On Sun, Dec 25, 2016 at 4:40 AM, Lewis, Ian (Microstar Laboratories)
<ile...@mstarlabs.com> wrote:
> I assume you are talking about general purpose tools that attempt to
> interact with any database in any configuration. Obviously, a purpose
> built tool, such as our own internal database applications, would be
> designed only for the behavior of the databases it is intended to work
> against.

Right.

> So, the current behavior already breaks many tools unless one accepts
> that all symbols on the server are lower case. At root, based on reading
> the threads you provided, this probably indicates defects in the tools,
> rather than a problem with PostgreSQL. My reading of the standard text
> quoted in various places is that any mixed case identifier returned from
> the catalog has to be quoted to match in a query (whether you fold to
> lower or upper case).
>
> But, I can easily imagine a good number of people deciding they want
> mixed case on the server, and so quoting their identifiers.
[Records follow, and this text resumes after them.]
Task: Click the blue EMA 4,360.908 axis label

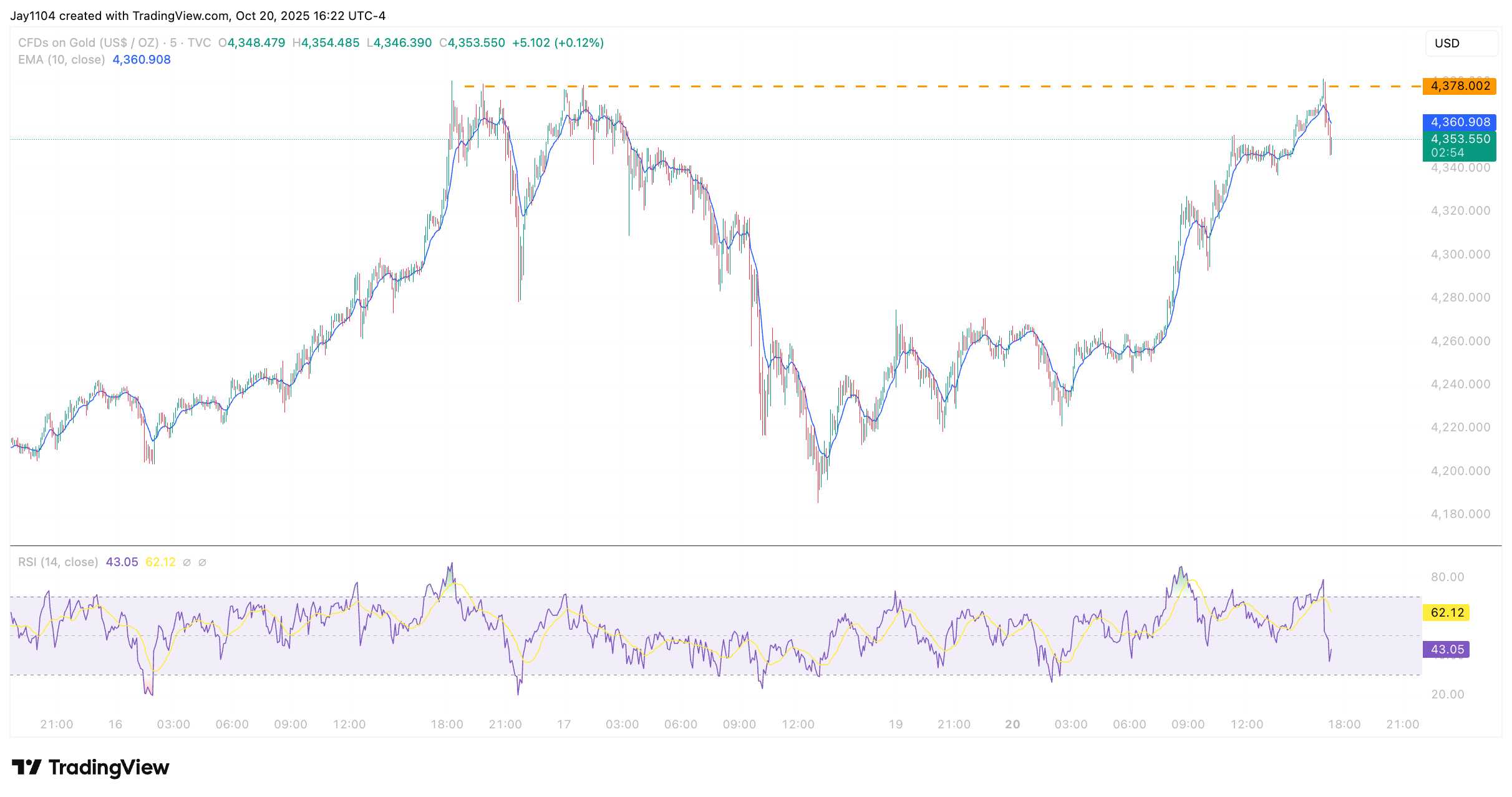Action: (x=1459, y=122)
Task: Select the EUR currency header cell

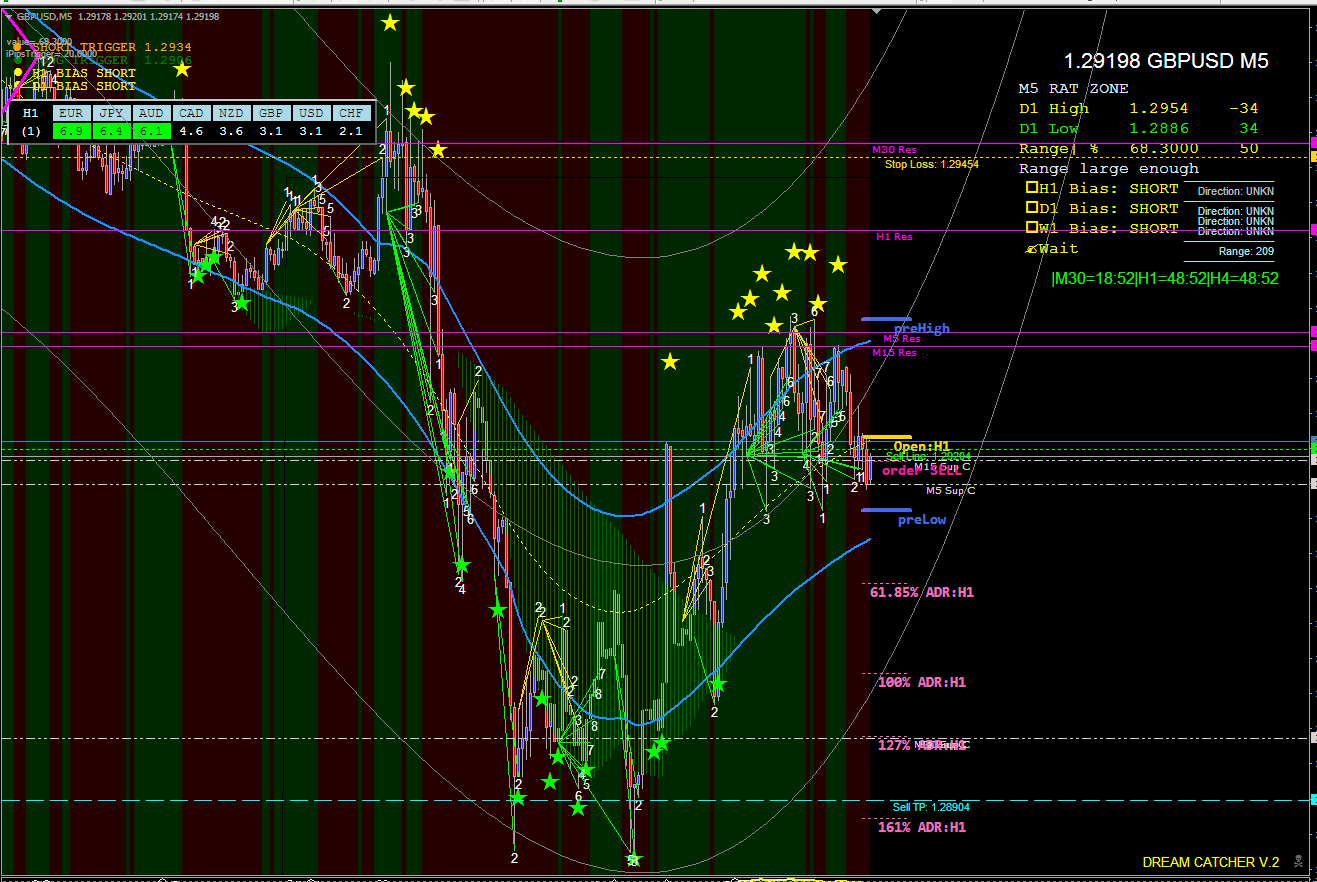Action: 70,113
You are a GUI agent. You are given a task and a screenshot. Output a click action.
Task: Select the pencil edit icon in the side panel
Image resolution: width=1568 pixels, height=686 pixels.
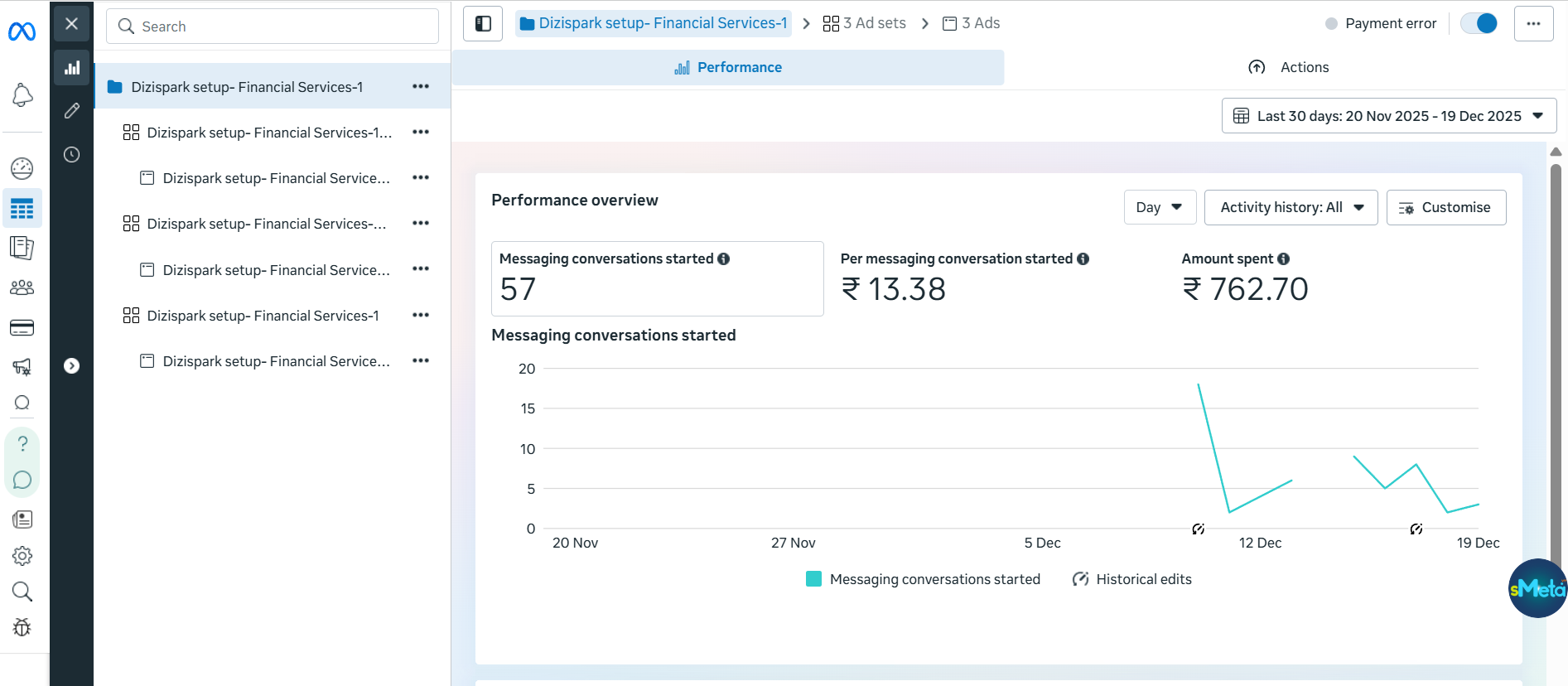(72, 111)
And, then
> deciding PostgreSQL is defective, rather than deciding their favorite
> administration or query tool is defective. Almost all of the tools I
> tried worked fine when I had all lower case symbols on the server. Based
> on observing the generated SQL, most of the tools that failed for me
> when I had mixed case symbols on the server would work against a case
> preserving mode in PostgreSQL. The tools generally pass through the
> catalog reported symbols without manipulation.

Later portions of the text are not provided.